History doesn’t write itself. When historians look back at photographs and newspapers, Eli T. Merriman’s efforts to tell and preserve the stories of Corpus Christi are everywhere. He was born in the year of the city’s charter, 1852, and lived in Corpus Christi from 1865 until his death in 1941.
A newspaperman at heart, he worked for papers starting at age 18, and in 1876 co-founded the Corpus Christi Free Press. After selling the Press to the Caller, he worked as manager and editor. His partners later left the business, and Merriman published the Corpus Christi Caller solo for 29 years. These papers are some of the best records of activities of the citizens of the city during this era.
He continued to contribute to the Caller after selling it, most notably by writing a series of stories documenting the city’s earlier pioneers, many of whom are buried in Old Bayview Cemetery.

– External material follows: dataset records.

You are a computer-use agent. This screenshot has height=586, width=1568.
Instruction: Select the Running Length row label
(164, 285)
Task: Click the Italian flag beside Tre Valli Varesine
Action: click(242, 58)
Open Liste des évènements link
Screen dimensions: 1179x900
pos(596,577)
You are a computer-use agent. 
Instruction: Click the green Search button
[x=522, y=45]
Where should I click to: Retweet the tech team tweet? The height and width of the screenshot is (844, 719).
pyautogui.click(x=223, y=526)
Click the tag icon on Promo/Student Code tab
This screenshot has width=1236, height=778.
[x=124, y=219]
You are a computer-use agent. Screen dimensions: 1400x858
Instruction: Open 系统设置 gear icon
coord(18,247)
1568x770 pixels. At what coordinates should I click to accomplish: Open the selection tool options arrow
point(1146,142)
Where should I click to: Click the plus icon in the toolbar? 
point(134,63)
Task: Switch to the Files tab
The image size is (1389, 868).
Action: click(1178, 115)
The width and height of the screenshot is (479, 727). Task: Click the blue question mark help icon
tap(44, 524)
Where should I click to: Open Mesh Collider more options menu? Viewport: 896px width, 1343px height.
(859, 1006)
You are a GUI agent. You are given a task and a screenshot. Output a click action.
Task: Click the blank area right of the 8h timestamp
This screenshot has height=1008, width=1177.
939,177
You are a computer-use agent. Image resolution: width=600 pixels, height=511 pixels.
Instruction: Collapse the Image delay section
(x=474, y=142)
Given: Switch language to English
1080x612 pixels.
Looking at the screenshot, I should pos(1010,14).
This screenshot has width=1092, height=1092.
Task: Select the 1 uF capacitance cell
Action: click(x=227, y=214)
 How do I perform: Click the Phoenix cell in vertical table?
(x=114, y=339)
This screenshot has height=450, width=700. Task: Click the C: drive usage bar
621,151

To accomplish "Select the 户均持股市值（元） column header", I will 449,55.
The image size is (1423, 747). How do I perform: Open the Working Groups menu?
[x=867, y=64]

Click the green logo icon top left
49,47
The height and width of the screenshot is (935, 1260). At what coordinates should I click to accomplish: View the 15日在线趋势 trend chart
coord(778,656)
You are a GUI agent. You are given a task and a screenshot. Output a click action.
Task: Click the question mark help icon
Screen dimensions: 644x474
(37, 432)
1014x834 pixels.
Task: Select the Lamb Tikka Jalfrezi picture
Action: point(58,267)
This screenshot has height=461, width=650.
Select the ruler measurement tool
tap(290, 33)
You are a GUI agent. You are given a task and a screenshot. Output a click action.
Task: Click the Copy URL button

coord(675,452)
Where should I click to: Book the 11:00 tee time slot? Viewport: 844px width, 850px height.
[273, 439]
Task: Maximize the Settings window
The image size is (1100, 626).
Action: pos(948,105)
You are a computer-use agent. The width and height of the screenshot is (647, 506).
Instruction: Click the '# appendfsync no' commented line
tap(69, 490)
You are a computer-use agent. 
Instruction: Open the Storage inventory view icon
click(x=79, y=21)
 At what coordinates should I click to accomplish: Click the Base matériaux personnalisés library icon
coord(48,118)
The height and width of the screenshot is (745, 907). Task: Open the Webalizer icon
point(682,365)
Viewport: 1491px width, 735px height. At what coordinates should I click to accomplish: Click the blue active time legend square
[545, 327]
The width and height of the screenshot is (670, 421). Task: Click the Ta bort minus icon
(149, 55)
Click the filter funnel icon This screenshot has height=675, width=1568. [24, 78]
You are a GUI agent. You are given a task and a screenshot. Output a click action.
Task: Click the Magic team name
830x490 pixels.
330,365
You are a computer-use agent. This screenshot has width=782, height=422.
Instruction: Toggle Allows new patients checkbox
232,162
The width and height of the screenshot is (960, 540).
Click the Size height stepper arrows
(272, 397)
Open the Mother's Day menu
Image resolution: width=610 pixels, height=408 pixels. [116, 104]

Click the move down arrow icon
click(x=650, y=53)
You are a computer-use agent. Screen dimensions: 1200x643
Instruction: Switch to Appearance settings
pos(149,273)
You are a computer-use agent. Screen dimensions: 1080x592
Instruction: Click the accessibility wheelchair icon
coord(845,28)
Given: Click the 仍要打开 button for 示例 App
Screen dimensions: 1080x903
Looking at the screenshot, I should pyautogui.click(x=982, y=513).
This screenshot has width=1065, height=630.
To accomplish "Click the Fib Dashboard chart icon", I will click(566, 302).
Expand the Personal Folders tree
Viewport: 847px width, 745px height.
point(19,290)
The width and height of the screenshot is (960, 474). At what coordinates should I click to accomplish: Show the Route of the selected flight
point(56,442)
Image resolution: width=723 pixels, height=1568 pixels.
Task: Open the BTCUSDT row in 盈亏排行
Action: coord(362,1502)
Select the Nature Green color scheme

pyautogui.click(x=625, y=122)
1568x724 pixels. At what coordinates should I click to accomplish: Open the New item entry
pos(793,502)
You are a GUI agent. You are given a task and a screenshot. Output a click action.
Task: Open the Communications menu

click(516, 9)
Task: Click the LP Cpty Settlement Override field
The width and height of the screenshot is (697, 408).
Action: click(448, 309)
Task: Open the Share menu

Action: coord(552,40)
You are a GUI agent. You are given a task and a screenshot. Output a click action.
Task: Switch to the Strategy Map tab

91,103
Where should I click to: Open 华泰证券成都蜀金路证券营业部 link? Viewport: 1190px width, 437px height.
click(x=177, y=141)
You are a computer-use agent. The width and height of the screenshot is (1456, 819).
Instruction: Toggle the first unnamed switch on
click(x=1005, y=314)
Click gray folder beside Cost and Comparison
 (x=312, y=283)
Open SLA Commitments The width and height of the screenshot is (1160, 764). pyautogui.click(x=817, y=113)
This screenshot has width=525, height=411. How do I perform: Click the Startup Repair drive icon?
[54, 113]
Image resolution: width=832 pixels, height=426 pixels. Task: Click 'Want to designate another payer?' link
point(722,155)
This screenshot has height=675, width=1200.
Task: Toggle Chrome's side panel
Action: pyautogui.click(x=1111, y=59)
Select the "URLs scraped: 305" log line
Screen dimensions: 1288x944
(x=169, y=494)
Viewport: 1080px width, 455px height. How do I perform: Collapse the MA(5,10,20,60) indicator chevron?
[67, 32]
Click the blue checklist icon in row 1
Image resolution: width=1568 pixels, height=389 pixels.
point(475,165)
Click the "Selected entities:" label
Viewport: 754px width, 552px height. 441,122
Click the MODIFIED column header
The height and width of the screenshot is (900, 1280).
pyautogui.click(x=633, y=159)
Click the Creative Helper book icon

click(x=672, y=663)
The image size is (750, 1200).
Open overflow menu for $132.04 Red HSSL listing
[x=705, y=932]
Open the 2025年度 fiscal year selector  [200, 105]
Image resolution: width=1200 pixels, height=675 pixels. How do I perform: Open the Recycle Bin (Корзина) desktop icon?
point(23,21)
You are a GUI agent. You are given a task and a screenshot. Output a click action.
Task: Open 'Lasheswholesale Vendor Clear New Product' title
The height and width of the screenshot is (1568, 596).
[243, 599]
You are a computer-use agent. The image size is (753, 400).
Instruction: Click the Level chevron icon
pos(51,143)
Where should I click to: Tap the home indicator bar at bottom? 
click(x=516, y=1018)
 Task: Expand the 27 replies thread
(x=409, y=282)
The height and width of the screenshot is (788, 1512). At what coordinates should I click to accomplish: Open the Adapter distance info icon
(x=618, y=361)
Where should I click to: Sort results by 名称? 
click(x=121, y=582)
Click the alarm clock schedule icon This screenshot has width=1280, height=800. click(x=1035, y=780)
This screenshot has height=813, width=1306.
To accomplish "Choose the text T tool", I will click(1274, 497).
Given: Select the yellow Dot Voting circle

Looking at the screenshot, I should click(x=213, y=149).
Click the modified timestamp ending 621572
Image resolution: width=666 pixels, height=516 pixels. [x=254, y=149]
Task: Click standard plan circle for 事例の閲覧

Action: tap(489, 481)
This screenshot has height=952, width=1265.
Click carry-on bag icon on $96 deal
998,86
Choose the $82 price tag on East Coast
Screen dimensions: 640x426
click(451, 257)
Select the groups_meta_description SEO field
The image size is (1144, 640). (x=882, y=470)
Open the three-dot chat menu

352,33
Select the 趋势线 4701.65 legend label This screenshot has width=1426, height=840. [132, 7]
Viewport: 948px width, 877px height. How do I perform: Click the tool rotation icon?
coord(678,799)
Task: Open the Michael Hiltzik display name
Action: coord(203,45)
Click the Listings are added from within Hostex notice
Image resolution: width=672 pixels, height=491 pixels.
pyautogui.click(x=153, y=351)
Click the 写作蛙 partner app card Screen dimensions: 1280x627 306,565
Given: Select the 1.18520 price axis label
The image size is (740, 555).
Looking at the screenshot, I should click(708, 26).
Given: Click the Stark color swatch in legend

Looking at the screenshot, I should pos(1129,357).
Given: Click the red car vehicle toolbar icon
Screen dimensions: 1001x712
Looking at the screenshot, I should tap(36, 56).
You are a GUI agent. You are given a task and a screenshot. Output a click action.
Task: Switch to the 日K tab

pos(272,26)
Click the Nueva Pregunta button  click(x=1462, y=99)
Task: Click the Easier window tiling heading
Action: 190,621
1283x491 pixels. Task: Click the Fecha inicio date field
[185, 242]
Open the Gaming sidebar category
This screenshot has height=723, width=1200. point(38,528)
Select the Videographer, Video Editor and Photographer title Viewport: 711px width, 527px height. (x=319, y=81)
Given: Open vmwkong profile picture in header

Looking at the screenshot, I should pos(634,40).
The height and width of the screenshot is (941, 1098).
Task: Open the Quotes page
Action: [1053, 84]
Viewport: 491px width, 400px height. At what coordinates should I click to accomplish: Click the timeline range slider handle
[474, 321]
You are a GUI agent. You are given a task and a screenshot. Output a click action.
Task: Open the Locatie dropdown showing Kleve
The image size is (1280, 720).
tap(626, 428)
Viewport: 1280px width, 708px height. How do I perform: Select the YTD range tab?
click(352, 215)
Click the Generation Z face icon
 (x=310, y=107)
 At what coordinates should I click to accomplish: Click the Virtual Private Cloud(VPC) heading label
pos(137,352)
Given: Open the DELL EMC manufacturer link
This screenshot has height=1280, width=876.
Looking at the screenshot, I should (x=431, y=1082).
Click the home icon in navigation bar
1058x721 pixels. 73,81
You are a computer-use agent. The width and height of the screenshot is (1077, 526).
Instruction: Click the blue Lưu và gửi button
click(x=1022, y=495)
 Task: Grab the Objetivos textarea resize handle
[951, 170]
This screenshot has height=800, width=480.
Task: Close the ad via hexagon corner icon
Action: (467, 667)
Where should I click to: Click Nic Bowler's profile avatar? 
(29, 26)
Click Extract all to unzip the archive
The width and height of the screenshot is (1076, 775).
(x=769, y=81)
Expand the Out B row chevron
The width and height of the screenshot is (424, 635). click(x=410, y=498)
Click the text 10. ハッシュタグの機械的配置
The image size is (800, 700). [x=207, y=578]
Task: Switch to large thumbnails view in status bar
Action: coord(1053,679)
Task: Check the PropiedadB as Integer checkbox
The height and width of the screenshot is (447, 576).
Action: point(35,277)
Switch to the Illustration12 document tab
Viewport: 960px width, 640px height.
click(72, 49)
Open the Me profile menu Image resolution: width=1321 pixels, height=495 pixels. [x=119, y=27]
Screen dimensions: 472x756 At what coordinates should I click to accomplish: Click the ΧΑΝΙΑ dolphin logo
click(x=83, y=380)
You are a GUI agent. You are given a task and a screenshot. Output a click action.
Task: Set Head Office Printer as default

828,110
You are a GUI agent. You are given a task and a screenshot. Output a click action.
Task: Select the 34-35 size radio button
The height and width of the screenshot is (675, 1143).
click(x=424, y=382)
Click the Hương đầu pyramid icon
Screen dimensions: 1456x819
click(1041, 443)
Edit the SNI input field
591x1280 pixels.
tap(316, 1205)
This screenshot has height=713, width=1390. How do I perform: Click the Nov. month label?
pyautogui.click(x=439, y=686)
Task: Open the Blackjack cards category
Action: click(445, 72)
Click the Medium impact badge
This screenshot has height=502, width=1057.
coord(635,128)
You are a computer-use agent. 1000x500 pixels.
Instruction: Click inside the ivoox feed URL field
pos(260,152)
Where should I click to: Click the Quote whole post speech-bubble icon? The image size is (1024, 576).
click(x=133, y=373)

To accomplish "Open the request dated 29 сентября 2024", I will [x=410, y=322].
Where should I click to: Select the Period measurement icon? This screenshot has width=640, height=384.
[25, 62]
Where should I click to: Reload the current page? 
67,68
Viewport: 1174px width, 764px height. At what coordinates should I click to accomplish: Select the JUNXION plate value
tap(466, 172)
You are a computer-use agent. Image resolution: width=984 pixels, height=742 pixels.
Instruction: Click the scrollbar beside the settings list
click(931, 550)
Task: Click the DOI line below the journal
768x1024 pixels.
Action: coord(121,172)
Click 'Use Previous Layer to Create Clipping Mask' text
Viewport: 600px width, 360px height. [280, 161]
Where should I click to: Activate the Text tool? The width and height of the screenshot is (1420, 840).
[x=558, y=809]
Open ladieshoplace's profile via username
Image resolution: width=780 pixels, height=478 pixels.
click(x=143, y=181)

In these stories, he recounted the growth of the city, which he had witnessed and written about himself during his time at the paper. Merriman helped to save the cemetery, which was established in 1845 — he personally supervised the property, receiving no pay, for over a decade, making sure this important site survived.
In his 88 years, Eli T. Merriman saw Corpus Christi’s growth from a frontier town to a modern city. He made sure we had the stories documented so we could learn from those who lived it, and that we could visit these pioneers (and Merriman himself) at Old Bayview Cemetery today.